Image credit: Rawpixel.com - Freepik.comA message from Liberation Programs’ Chief Operating Officer, Cary Ostrow

At community forums, a popular topic of conversation is how to help individuals with “co-occurring disorders.” Broadly defined, a co-occurring disorder is when someone has a psychiatric diagnosis, such as depression, and also a substance misuse disorder. The National Institute of Health estimates that more than 8 million Americans are afflicted with both of these difficult diseases at the same time. The conversation inevitably and understandably ends up at a key issue – does an individual misuse a substance to help alleviate the symptoms of the psychiatric issue or is the psychiatric issue caused or made worse by the substance misuse? The answer, quite simply, is “yes.”

It is of no surprise to anyone reading this that our healthcare system is fragmented. Whether it’s intentional or by accident, we end up trying to fix problems one at a time instead of looking at the whole person. Behavioral health has a long history of doing this as well. As professional in the field, we separated treatment for alcohol issues from misuse of “other drugs” and we developed separate treatment facilities for psychiatric issues. Not surprisingly, the outcomes were not what we hoped they would be.

Liberation Programs, like many behavioral health organizations across the country, discovered years ago that treating issues in a silo makes for bad medicine. Whether someone drinks to excess, uses cocaine, takes too many pain pills, can’t find the energy or motivation to get out of bed in the morning, or can’t function at their job due to overwhelming feelings of anxiety, they share common links: emotional pain and a poor quality of life. That’s not to say that one type of treatment works for everyone. Liberation employs an array of different service providers in its system of care to offer specialized, targeted help. Whether it’s a psychiatrist, social worker, family therapist, professional counselor, certified addiction counselor, recovery coach or advanced practice nurse, the techniques are different – but the goal is always the same: ensure that people get what they need to feel better.
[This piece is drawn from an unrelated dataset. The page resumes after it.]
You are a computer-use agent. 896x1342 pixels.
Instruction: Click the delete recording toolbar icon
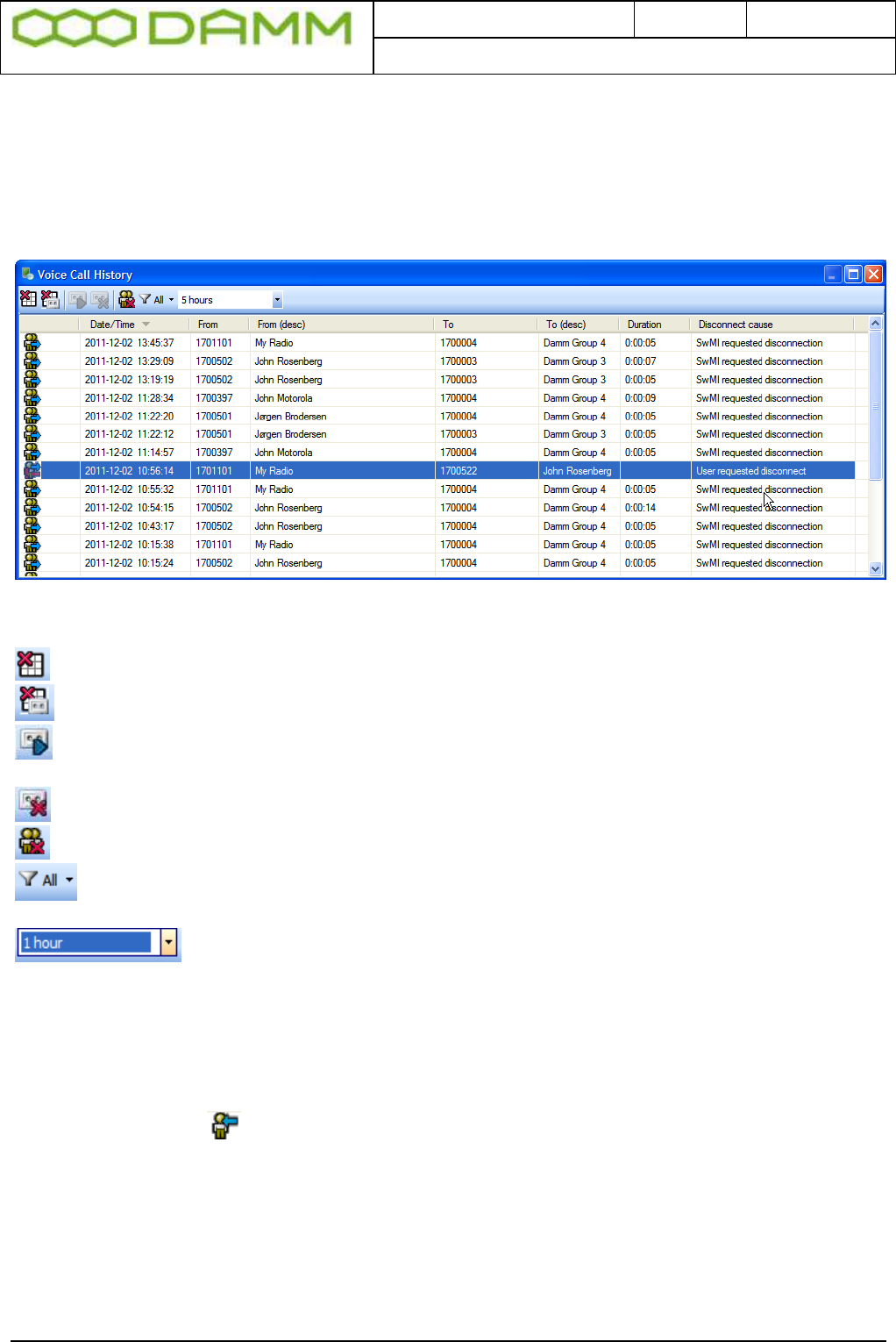point(100,300)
Feeling better is the cornerstone of what Liberation offers. In a world that often asks the people who come to us for help to be “perfect,” “better” is an undervalued commodity. But it should be celebrated. I have a friend who participates in a local weight loss program. They celebrate every 10 lbs. lost. My friend has lost 30 of the 80 lbs. he needs to live a healthier, happier life. Does he have bad weeks? Sure. Do some of the pounds take longer to lose than others? Of course. But absolutely no one minimizes his accomplishments. Everyone encourages him to complete his goals and the entire helping team – no matter what the specific focus of their help is – works together to gently nudge him toward his ultimate goal. Sounds like a good model, doesn’t it?